Facebook has no subscriptions, and it’s free. Are we expecting to get something for nothing? Complaints about Facebook concentrated on their interface changes, the company’s privacy policies, and their profound increase in commercialization. It’s doubtful that Mark Zuckerberg meant Facebook to be a charity, so marketing is a key factor. Most of us find customer service and customer satisfaction a challenge just in the businesses and organizations we pay to use. It’s a stretch to think that a social media site conjures up the scrutiny of a customer service report card.

I find it hard to believe that Facebook gets so much criticism. Let’s face it; we are all subjected to the customer indignities of airlines, cable companies, print newspapers, and wireless phones. Airlines more or less have monopolies as do television and telephone companies.
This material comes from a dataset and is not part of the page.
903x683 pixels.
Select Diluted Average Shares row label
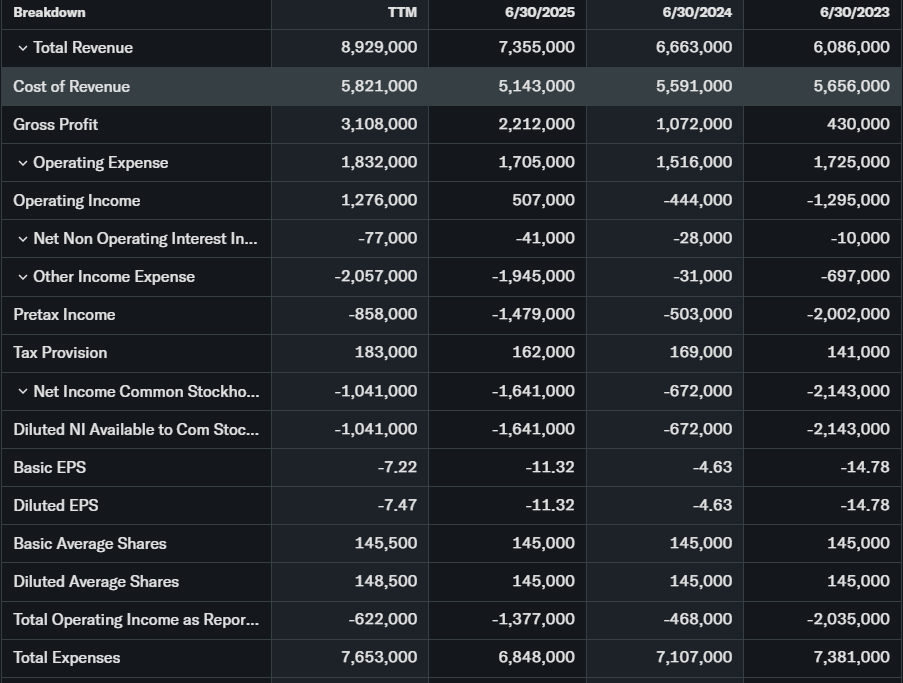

With those organizations a lack of customer satisfaction and a total lack of customer service are arguable points since we pay for these services, require these services, and don’t receive what we pay for or use.
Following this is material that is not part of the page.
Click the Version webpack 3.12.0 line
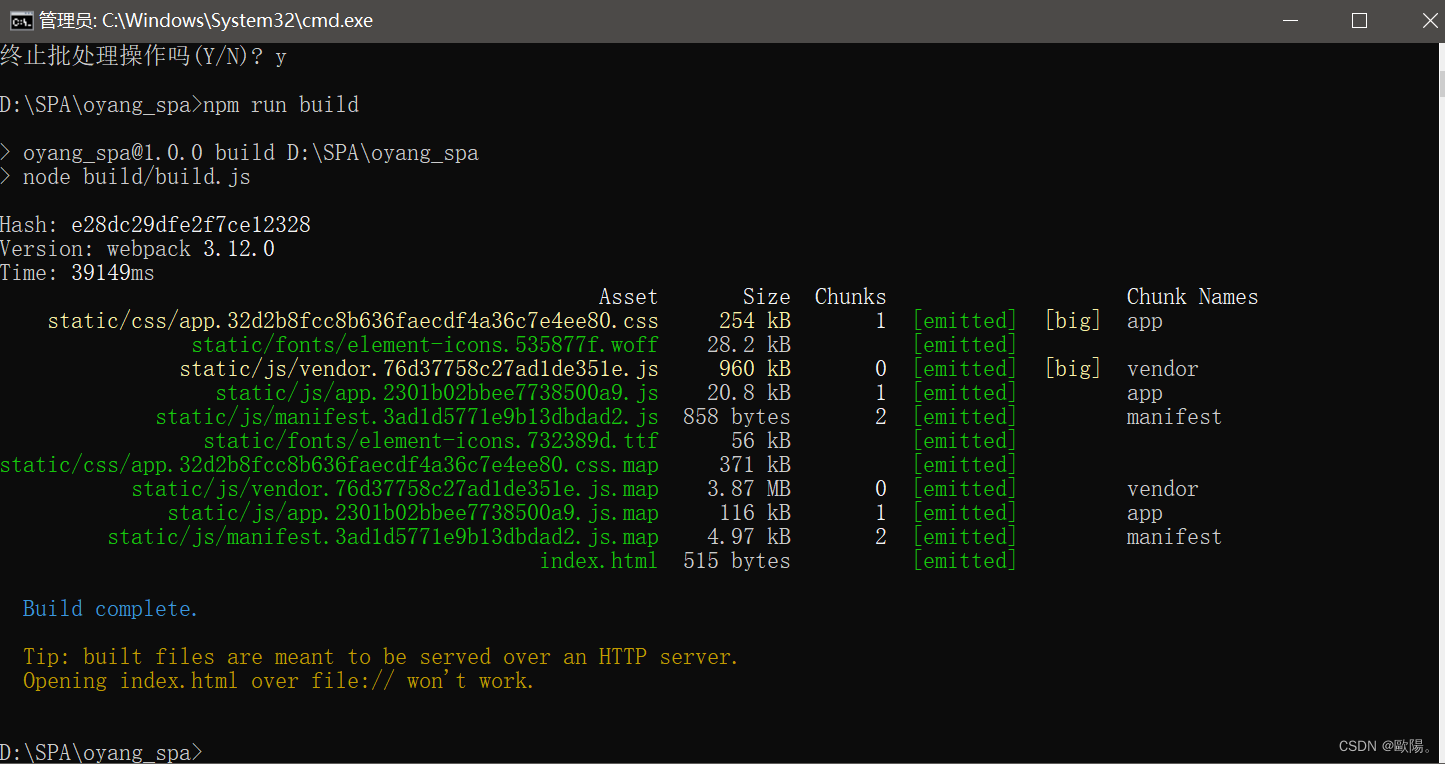pyautogui.click(x=137, y=248)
On June 12, the Facebook monitoring site, Inside Facebook stated the social networking site has been declining throughout North America and parts of Northern Europe. With the launch of Google+ will a new social network cater to the customer service demands of demographics ranging from six-years-old to sixth-six years old, from Alaska to New Zealand, and from every imaginable background and heritage? Zuckerberg claims he is trying to meet the demands of his users. Do you believe?

Now new critics are telling us the launch of Google+ will overturn the world of Facebook. If Google+ promises to carry their customer-centric ethos to this social media site, they might be some serious competition for Zuckerberg. At the very least, it all brings more awareness to the necessity of customer service – no matter which way you cut the pie.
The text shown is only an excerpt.